Material for this task
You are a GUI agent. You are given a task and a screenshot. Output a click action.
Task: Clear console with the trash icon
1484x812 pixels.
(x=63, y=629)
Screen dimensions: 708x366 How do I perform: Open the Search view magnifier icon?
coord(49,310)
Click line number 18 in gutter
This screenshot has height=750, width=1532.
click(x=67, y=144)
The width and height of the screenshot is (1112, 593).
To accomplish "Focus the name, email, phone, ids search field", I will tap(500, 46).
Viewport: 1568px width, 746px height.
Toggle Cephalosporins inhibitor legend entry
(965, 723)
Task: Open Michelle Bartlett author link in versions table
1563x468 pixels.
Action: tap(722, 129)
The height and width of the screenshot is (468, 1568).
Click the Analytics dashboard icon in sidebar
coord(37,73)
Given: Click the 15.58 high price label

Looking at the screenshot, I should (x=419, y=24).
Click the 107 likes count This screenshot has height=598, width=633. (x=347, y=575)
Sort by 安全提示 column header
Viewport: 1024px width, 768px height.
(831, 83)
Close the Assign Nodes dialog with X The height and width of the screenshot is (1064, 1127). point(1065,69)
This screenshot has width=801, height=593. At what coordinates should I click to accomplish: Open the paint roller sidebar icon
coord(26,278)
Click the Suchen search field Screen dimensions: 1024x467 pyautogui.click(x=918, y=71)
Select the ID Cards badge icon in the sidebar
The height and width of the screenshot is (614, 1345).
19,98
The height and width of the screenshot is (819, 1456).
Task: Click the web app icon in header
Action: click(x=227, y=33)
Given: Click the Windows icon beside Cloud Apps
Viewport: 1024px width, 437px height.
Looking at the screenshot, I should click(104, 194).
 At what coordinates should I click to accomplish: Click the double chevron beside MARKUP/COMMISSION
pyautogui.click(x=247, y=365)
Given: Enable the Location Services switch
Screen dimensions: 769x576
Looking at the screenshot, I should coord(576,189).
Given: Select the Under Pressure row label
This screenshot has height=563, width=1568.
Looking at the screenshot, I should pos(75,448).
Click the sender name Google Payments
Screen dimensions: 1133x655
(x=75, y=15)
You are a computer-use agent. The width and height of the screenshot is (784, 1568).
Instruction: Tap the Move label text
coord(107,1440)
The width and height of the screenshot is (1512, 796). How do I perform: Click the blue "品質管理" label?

Work instructions
Word for word, give the whole listing again.

Result of this exercise
You are a GUI agent. You are given a task and a screenshot. Output a click action.
Task: Clear console with the trash icon
1484x812 pixels.
(x=63, y=629)
Screen dimensions: 708x366 How do I perform: Open the Search view magnifier icon?
coord(49,310)
Click line number 18 in gutter
This screenshot has height=750, width=1532.
click(x=67, y=144)
The width and height of the screenshot is (1112, 593).
To accomplish "Focus the name, email, phone, ids search field", I will tap(500, 46).
Viewport: 1568px width, 746px height.
Toggle Cephalosporins inhibitor legend entry
(965, 723)
Task: Open Michelle Bartlett author link in versions table
1563x468 pixels.
Action: tap(722, 129)
The height and width of the screenshot is (468, 1568).
Click the Analytics dashboard icon in sidebar
coord(37,73)
Given: Click the 15.58 high price label

Looking at the screenshot, I should (x=419, y=24).
Click the 107 likes count This screenshot has height=598, width=633. (x=347, y=575)
Sort by 安全提示 column header
Viewport: 1024px width, 768px height.
(831, 83)
Close the Assign Nodes dialog with X The height and width of the screenshot is (1064, 1127). point(1065,69)
This screenshot has width=801, height=593. At what coordinates should I click to accomplish: Open the paint roller sidebar icon
coord(26,278)
Click the Suchen search field Screen dimensions: 1024x467 pyautogui.click(x=918, y=71)
Select the ID Cards badge icon in the sidebar
The height and width of the screenshot is (614, 1345).
19,98
The height and width of the screenshot is (819, 1456).
Task: Click the web app icon in header
Action: click(x=227, y=33)
Given: Click the Windows icon beside Cloud Apps
Viewport: 1024px width, 437px height.
Looking at the screenshot, I should click(104, 194).
 At what coordinates should I click to accomplish: Click the double chevron beside MARKUP/COMMISSION
pyautogui.click(x=247, y=365)
Given: Enable the Location Services switch
Screen dimensions: 769x576
Looking at the screenshot, I should coord(576,189).
Given: Select the Under Pressure row label
This screenshot has height=563, width=1568.
Looking at the screenshot, I should pos(75,448).
Click the sender name Google Payments
Screen dimensions: 1133x655
(x=75, y=15)
You are a computer-use agent. The width and height of the screenshot is (784, 1568).
Instruction: Tap the Move label text
coord(107,1440)
The width and height of the screenshot is (1512, 796). How do I perform: Click the blue "品質管理" label?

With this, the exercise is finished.